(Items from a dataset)

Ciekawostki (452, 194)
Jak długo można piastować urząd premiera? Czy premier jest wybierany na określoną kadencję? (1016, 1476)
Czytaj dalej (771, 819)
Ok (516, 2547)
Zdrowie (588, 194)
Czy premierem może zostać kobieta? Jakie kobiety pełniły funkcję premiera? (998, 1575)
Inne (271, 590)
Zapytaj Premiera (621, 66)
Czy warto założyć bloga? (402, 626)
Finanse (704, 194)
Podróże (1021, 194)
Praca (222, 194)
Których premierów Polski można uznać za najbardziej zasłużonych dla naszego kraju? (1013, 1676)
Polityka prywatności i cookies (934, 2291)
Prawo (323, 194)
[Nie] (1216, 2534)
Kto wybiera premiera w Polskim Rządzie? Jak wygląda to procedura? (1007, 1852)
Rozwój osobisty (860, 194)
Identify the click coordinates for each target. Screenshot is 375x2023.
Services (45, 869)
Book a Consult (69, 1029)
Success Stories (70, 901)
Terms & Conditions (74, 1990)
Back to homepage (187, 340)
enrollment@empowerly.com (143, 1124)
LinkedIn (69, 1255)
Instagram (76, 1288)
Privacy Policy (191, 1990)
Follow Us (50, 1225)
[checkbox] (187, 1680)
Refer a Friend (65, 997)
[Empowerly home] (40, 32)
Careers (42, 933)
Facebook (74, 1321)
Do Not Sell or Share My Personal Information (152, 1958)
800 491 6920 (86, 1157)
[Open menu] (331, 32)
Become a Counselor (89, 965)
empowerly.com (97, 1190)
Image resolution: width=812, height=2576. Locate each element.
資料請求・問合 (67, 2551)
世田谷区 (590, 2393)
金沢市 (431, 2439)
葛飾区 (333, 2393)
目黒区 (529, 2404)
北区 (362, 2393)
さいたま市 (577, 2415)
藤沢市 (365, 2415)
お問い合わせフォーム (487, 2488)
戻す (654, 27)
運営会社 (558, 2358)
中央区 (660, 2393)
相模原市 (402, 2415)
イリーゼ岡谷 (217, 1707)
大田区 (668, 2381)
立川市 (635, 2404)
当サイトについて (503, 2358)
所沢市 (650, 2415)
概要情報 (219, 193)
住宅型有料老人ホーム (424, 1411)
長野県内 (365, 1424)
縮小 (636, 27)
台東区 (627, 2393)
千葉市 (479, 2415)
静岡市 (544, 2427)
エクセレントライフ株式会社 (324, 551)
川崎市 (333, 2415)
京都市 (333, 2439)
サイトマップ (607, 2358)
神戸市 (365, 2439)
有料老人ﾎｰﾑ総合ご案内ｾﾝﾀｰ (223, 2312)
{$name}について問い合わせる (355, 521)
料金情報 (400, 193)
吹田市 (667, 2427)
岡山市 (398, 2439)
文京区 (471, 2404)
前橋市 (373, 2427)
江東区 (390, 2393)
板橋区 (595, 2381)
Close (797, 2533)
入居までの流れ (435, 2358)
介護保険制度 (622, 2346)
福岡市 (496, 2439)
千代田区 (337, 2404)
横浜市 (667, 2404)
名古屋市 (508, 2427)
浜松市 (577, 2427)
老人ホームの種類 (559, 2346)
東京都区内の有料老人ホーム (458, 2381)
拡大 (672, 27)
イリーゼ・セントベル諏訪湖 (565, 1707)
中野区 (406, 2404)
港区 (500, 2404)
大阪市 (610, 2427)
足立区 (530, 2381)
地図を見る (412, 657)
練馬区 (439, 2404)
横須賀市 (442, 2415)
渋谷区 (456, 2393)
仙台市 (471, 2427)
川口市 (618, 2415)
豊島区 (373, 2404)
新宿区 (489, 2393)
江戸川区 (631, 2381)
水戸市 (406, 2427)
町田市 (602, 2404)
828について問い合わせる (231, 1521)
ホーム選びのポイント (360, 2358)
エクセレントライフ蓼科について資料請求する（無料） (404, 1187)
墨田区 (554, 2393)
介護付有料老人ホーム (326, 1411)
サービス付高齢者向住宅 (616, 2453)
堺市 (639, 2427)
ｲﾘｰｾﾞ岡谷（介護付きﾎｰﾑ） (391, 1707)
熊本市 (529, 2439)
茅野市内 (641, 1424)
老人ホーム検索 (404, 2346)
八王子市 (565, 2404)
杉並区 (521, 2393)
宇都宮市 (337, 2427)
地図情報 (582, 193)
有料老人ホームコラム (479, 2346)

- [Work order]:
What is needed is an exact copy of the line containing "資料請求・問合 (67, 2551)" and each line after it, through the final line of the entries above.

- [Expected answer]:
資料請求・問合 (67, 2551)
世田谷区 (590, 2393)
金沢市 (431, 2439)
葛飾区 (333, 2393)
目黒区 (529, 2404)
北区 (362, 2393)
さいたま市 (577, 2415)
藤沢市 (365, 2415)
お問い合わせフォーム (487, 2488)
戻す (654, 27)
運営会社 (558, 2358)
中央区 (660, 2393)
相模原市 (402, 2415)
イリーゼ岡谷 (217, 1707)
大田区 (668, 2381)
立川市 (635, 2404)
当サイトについて (503, 2358)
所沢市 (650, 2415)
概要情報 (219, 193)
住宅型有料老人ホーム (424, 1411)
長野県内 (365, 1424)
縮小 (636, 27)
台東区 (627, 2393)
千葉市 (479, 2415)
静岡市 (544, 2427)
エクセレントライフ株式会社 (324, 551)
川崎市 (333, 2415)
京都市 (333, 2439)
サイトマップ (607, 2358)
神戸市 (365, 2439)
有料老人ﾎｰﾑ総合ご案内ｾﾝﾀｰ (223, 2312)
{$name}について問い合わせる (355, 521)
料金情報 (400, 193)
吹田市 (667, 2427)
岡山市 (398, 2439)
文京区 (471, 2404)
前橋市 (373, 2427)
江東区 (390, 2393)
板橋区 (595, 2381)
Close (797, 2533)
入居までの流れ (435, 2358)
介護保険制度 (622, 2346)
福岡市 (496, 2439)
千代田区 (337, 2404)
横浜市 (667, 2404)
名古屋市 (508, 2427)
浜松市 (577, 2427)
老人ホームの種類 (559, 2346)
東京都区内の有料老人ホーム (458, 2381)
拡大 (672, 27)
イリーゼ・セントベル諏訪湖 (565, 1707)
中野区 (406, 2404)
港区 (500, 2404)
大阪市 (610, 2427)
足立区 (530, 2381)
地図を見る (412, 657)
練馬区 (439, 2404)
横須賀市 (442, 2415)
渋谷区 (456, 2393)
仙台市 (471, 2427)
川口市 (618, 2415)
豊島区 (373, 2404)
新宿区 (489, 2393)
江戸川区 (631, 2381)
水戸市 (406, 2427)
町田市 (602, 2404)
828について問い合わせる (231, 1521)
ホーム選びのポイント (360, 2358)
エクセレントライフ蓼科について資料請求する（無料） (404, 1187)
墨田区 (554, 2393)
介護付有料老人ホーム (326, 1411)
サービス付高齢者向住宅 (616, 2453)
堺市 (639, 2427)
ｲﾘｰｾﾞ岡谷（介護付きﾎｰﾑ） (391, 1707)
熊本市 (529, 2439)
茅野市内 (641, 1424)
老人ホーム検索 (404, 2346)
八王子市 (565, 2404)
杉並区 (521, 2393)
宇都宮市 (337, 2427)
地図情報 (582, 193)
有料老人ホームコラム (479, 2346)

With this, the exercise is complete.